### Written task:
Express everything from the start of the rows below down to the line containing "variable explorer is" as a two-column CSV with the header input,output. Give one line per row, with each field in double quotes and any line breaks replaced by spaces.

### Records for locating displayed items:
_ _ _

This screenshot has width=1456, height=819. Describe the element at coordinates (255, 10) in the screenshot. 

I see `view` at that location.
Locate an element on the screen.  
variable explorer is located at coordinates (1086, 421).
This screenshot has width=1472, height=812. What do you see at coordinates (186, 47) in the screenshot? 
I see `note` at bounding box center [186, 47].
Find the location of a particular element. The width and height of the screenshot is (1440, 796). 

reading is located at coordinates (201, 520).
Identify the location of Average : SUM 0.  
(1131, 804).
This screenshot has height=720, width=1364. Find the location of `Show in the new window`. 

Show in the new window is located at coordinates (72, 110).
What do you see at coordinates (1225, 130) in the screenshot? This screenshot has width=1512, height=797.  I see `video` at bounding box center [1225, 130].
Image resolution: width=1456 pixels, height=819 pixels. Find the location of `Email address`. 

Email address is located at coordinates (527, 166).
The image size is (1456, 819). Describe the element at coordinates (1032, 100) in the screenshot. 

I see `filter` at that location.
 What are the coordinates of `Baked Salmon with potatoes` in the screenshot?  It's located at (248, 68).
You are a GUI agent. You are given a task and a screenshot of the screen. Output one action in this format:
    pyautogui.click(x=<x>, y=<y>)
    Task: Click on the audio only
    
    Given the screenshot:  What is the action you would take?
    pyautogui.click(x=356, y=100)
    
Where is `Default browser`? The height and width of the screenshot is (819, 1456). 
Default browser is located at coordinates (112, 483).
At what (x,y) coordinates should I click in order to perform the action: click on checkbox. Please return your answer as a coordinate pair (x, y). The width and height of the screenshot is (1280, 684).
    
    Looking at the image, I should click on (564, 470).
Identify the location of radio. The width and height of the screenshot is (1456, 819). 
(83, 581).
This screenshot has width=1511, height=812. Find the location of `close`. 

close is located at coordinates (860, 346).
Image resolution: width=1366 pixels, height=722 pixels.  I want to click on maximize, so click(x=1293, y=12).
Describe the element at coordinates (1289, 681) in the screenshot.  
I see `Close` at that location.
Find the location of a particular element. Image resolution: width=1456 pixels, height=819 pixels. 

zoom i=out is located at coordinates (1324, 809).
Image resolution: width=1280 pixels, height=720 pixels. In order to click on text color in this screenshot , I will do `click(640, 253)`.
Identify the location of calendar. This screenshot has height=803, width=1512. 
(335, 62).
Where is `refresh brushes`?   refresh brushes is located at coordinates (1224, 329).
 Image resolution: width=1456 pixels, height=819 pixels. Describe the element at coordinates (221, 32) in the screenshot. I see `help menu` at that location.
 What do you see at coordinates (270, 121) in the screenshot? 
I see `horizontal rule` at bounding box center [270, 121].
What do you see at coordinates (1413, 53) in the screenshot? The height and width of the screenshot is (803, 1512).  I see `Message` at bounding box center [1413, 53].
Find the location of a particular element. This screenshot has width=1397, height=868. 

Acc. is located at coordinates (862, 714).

_ _ _

### Answer for this exercise:
input,output
"This screenshot has width=1456, height=819. Describe the element at coordinates (255, 10) in the screenshot.","I see `view` at that location."
"Locate an element on the screen.","variable explorer is located at coordinates (1086, 421)."